● What to produce
Only lines containing the string "Красная" belong in the answer; find them in the records and copy them.

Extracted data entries
____
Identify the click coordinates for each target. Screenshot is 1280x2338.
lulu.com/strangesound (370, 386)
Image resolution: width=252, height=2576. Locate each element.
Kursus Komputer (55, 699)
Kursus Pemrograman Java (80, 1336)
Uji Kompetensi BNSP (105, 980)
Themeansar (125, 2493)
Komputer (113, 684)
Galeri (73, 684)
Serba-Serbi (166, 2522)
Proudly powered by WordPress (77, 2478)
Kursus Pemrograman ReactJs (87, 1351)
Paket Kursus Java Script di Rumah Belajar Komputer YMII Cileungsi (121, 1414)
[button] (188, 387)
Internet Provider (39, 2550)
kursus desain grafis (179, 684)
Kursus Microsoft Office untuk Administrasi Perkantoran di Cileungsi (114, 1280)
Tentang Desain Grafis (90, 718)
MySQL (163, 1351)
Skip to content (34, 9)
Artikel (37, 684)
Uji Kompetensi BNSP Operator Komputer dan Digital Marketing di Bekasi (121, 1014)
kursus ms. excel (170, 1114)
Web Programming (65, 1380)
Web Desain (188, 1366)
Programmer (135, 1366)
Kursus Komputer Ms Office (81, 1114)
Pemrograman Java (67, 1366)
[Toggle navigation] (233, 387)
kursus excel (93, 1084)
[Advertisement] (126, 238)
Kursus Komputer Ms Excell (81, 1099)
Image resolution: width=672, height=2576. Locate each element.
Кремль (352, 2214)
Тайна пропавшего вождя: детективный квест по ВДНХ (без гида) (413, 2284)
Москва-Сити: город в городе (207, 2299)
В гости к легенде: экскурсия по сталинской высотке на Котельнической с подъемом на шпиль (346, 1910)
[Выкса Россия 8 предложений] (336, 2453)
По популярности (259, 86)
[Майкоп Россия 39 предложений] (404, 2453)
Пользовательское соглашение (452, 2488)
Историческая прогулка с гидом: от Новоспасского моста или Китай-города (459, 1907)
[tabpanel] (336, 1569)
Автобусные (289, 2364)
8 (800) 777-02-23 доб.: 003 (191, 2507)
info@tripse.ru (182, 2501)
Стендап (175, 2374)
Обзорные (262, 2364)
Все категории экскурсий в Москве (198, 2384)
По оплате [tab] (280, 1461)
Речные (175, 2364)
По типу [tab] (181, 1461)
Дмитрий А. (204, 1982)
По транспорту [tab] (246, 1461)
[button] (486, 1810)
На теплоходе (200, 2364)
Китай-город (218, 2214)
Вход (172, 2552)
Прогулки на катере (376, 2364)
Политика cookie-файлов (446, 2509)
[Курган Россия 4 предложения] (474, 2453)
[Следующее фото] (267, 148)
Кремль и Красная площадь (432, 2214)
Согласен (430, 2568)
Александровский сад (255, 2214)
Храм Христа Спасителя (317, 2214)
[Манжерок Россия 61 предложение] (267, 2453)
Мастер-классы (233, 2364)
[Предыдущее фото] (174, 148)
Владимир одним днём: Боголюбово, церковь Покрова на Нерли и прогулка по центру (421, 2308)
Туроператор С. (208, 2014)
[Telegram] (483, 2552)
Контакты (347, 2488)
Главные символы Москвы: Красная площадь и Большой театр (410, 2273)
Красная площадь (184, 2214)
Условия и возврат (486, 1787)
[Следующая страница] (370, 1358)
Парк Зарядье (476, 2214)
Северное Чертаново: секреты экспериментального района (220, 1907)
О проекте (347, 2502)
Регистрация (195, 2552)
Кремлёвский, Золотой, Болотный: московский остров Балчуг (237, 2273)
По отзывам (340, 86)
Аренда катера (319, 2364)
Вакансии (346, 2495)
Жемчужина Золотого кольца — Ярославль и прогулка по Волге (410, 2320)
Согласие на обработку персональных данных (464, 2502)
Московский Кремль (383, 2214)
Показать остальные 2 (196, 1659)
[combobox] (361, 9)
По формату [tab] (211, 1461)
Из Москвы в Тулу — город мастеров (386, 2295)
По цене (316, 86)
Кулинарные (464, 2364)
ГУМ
____
● Result for this exercise
Кремль и Красная площадь (432, 2214)
Главные символы Москвы: Красная площадь и Большой театр (410, 2273)
Красная площадь (184, 2214)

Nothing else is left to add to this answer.